┏━━

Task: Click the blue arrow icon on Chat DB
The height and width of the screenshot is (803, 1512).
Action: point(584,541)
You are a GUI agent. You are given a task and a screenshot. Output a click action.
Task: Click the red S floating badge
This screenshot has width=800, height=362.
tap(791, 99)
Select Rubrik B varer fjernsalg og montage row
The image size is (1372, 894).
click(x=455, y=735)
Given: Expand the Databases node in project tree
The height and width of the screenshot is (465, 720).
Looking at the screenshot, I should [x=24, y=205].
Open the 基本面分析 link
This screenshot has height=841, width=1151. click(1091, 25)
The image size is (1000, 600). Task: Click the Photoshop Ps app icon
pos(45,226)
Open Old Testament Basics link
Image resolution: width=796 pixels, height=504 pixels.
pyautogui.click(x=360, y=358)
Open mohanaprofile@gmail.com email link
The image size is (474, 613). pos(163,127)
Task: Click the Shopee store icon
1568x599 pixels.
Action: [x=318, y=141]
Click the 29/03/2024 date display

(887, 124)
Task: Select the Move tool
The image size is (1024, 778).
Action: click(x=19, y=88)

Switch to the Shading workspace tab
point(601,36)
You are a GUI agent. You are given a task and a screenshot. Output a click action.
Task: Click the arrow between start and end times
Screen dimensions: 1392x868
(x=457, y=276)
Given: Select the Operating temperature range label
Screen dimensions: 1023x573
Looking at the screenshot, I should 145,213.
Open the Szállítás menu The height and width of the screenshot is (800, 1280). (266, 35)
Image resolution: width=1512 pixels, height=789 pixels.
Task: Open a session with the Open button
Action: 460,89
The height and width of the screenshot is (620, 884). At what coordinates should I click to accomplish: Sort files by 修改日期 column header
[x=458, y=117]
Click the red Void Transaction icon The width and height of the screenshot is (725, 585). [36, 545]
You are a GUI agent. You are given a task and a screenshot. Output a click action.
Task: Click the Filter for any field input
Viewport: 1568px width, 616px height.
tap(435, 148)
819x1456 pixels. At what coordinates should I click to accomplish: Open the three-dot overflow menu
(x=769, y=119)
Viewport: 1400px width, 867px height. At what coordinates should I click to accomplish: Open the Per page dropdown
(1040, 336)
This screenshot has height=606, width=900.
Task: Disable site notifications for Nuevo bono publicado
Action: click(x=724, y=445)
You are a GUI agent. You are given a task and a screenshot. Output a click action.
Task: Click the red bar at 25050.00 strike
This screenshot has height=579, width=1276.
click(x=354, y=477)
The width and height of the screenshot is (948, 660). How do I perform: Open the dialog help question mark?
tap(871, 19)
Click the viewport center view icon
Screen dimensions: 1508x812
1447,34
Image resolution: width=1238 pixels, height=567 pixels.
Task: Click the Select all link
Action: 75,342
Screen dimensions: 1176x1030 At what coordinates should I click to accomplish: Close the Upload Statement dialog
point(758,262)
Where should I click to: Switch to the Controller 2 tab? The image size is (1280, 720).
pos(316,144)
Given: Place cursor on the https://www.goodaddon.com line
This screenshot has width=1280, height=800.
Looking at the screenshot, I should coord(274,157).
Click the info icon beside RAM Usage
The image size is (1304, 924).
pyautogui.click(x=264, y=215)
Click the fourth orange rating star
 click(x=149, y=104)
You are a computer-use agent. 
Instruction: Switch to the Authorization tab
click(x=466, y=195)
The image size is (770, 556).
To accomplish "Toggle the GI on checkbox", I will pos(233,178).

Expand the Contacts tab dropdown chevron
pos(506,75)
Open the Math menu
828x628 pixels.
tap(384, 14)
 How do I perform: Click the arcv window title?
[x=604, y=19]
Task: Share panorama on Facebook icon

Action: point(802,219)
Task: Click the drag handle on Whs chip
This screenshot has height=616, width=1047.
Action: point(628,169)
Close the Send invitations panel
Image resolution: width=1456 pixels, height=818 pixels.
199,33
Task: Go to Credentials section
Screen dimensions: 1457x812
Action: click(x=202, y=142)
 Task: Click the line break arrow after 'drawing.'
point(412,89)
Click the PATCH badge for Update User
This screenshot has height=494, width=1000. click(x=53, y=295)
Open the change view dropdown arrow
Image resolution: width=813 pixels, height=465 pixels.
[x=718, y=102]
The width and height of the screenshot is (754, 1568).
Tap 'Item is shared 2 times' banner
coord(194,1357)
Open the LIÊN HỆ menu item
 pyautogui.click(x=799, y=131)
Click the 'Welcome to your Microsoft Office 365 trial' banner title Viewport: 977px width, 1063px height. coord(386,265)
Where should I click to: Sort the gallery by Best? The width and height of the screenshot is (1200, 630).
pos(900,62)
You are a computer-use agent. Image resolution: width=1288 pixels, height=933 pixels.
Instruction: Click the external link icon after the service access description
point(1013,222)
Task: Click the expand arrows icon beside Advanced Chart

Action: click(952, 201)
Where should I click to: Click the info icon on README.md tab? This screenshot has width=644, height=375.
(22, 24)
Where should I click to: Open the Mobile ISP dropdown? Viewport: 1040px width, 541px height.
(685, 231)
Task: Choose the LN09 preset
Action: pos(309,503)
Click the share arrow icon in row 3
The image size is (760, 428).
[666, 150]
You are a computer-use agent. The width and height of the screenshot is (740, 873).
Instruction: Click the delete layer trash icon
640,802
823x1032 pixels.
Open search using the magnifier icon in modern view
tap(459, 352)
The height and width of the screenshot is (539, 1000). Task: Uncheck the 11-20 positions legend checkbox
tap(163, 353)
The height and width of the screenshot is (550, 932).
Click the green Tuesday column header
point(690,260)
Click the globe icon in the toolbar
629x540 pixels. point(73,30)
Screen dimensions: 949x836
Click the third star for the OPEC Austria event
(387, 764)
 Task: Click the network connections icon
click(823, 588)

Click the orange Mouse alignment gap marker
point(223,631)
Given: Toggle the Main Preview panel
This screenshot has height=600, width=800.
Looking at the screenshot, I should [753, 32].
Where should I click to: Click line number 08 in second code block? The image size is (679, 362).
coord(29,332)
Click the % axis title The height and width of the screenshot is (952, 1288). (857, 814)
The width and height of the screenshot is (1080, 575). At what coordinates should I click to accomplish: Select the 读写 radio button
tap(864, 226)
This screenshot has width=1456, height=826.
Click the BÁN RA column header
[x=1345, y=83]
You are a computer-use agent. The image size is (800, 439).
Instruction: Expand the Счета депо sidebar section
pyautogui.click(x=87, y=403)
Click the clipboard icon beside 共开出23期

┗━━

* EXERCISE DESCRIPTION *
Would you copy out exactly the lines above that start at the one containing "1568x599 pixels." and end at the one containing "Click the red Void", inclusive?

* PROBLEM SOLUTION *
1568x599 pixels.
Action: [x=318, y=141]
Click the 29/03/2024 date display

(887, 124)
Task: Select the Move tool
The image size is (1024, 778).
Action: click(x=19, y=88)

Switch to the Shading workspace tab
point(601,36)
You are a GUI agent. You are given a task and a screenshot. Output a click action.
Task: Click the arrow between start and end times
Screen dimensions: 1392x868
(x=457, y=276)
Given: Select the Operating temperature range label
Screen dimensions: 1023x573
Looking at the screenshot, I should 145,213.
Open the Szállítás menu The height and width of the screenshot is (800, 1280). (266, 35)
Image resolution: width=1512 pixels, height=789 pixels.
Task: Open a session with the Open button
Action: 460,89
The height and width of the screenshot is (620, 884). At what coordinates should I click to accomplish: Sort files by 修改日期 column header
[x=458, y=117]
Click the red Void Transaction icon The width and height of the screenshot is (725, 585). [36, 545]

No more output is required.